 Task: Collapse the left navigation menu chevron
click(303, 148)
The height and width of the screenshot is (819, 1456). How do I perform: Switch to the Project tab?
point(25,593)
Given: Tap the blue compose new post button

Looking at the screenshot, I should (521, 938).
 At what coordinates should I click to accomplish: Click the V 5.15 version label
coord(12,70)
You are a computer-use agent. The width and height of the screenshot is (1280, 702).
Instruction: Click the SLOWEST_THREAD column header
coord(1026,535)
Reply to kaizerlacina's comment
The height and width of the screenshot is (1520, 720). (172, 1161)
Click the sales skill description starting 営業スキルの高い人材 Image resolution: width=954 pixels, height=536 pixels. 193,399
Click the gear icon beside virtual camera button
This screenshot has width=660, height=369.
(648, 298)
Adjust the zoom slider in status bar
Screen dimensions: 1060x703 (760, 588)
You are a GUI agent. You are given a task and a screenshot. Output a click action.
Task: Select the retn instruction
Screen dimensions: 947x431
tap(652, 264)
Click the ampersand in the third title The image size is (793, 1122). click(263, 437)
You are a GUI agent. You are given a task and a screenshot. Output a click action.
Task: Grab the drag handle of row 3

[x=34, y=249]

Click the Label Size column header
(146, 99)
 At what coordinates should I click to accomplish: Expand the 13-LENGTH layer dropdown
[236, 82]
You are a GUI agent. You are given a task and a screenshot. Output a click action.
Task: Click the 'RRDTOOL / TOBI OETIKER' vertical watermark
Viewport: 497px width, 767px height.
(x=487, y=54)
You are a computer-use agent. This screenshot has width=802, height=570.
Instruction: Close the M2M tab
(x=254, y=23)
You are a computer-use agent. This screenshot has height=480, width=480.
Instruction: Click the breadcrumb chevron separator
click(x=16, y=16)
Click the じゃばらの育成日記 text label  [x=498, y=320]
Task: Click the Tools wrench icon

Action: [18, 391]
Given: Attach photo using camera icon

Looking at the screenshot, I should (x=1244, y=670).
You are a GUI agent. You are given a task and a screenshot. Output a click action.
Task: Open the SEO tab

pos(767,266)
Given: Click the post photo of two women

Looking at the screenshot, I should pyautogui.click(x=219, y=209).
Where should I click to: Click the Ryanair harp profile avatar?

-----

### YOUR ASSIGNMENT
Report how many lines above hold "computer", number only.

### TASK SOLUTION
3